__Artículo__.
%%
COLECCIÓN
XIII. HACIA UN NUEVO MUSEO DE ARTE CONTEMPORÁNEO.
CA2M: hasta 25/09/16
I
Situados en nuestra
parcela de realidad administrada, pareciera que el arte existe desde siempre
cuando, más bien todo lo contrario, es un invento de anteayer. Existe, más o
menos, desde que el valor cultual de la obra fue perdiendo enteros a favor del
valor de exposición. La idea, sintiéndolo mucho, no es mía: Benjamin reflexiona teniendo en cuenta
que “la recepción de obras de arte sucede bajo diversos acentos, entre los
cuales se destacan dos contrapuestos. Uno de esos acentos reside en el valor
cultual, el otro en el valor de exposición de la obra de arte”.
Si el valor cultual
de una obra –de arte, se dirá a posteriori– remite al umbral de lo sagrado, al
culto a los muertos, al aura –si mantenemos un lenguaje benjaminiano–, el valor
de exposición nos sitúa, de una u otra manera, en la idea de que el valor que
adquiere la obra está en relación con el régimen de exposición en el que se
inserta, y que si éste es el régimen llamado “arte” entonces se trata, a modo
de perversa tautología, de una obra de “arte”. En este sentido, faltaba poco
más de un siglo desde el que fuera el nacimiento del arte para que el valor de
exposición –cimentado en un ámbito del arte convertido ya en institución–
eliminase todo oponente y reformulase la propia definición de arte: arte es lo
que la institución dice que es arte, arte es lo que los artistas dicen que es
arte, etc.
Pero antes de que eso
ocurriese, fue dentro de este régimen de exposición que el arte mutó sus
presupuestos y pasó a ser dispositivo dentro del cual el nuevo sujeto moderno,
la nueva burguesía ilustrada, encontró su emplazamiento más apropiado. El
gusto, palabra desconocido hasta entonces dentro de las artes, pasó a ser
núcleo referencial para un arte llamado ahora a servir de sustrato ideológico a
las nuevas sociedades en el capitalismo de primera hornada.
Es en esta situación
–si se me permite otra digresión antes de entrar en pormenores– que la figura del
crítico de arte emerge con fuerza: el crítico está (estaba) llamado a dirigir a
la burguesía hacía un gusto educado; el burgués era el nuevo espectador para un
nuevo arte basado en una nueva belleza. Era, decía Baudelaire alentando a la burguesía, “necesario que seáis capaces de sentir la belleza”. Tanto
es así que sus textos para el Salón de 1845 y 1846 están dedicados –no sin
cierta ironía– al burgués: “vosotros sois los amigos naturales de
las artes, porque sois ricos unos, sabios otros”.
%%
__Registros sobre la búsqueda de palabras y elementos__.
%%
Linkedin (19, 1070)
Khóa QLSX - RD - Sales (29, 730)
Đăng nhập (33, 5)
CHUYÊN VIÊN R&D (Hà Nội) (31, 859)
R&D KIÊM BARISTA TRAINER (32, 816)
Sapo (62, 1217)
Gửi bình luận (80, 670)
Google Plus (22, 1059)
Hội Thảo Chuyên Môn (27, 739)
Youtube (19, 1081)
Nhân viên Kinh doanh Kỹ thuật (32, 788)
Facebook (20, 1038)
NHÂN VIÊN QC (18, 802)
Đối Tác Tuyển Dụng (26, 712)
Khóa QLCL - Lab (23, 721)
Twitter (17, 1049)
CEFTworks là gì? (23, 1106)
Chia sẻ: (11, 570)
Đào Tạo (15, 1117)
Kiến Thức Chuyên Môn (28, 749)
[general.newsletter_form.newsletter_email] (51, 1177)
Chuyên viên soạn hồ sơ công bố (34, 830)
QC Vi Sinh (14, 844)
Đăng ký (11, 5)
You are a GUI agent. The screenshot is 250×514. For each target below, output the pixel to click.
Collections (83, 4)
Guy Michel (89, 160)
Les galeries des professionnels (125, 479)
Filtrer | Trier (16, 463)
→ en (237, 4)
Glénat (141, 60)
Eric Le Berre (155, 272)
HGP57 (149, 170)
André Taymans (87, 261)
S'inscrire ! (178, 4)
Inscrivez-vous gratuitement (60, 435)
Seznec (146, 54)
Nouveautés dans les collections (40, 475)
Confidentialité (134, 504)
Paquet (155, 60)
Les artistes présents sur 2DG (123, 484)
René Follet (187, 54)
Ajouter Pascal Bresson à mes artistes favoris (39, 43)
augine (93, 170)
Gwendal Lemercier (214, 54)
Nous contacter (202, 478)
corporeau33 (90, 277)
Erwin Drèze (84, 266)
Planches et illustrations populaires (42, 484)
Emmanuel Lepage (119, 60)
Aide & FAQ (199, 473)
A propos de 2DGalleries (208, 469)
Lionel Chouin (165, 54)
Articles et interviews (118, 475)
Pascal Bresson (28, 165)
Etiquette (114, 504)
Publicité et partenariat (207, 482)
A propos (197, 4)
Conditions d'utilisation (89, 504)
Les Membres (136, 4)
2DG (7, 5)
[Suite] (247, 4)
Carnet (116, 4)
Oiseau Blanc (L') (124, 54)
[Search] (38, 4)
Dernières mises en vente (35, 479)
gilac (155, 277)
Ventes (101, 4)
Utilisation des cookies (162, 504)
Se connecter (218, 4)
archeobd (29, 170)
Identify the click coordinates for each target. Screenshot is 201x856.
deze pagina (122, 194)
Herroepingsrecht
%%
__Tarea__. Devuelva de forma literal el fragmento del artículo sobre el arte y su valor de exposición que va desde "Pero antes de" hasta "de primera hornada.". Los registros proceden de una fuente distinta.

__Resultado del ejercicio__.
Pero antes de que eso
ocurriese, fue dentro de este régimen de exposición que el arte mutó sus
presupuestos y pasó a ser dispositivo dentro del cual el nuevo sujeto moderno,
la nueva burguesía ilustrada, encontró su emplazamiento más apropiado. El
gusto, palabra desconocido hasta entonces dentro de las artes, pasó a ser
núcleo referencial para un arte llamado ahora a servir de sustrato ideológico a
las nuevas sociedades en el capitalismo de primera hornada.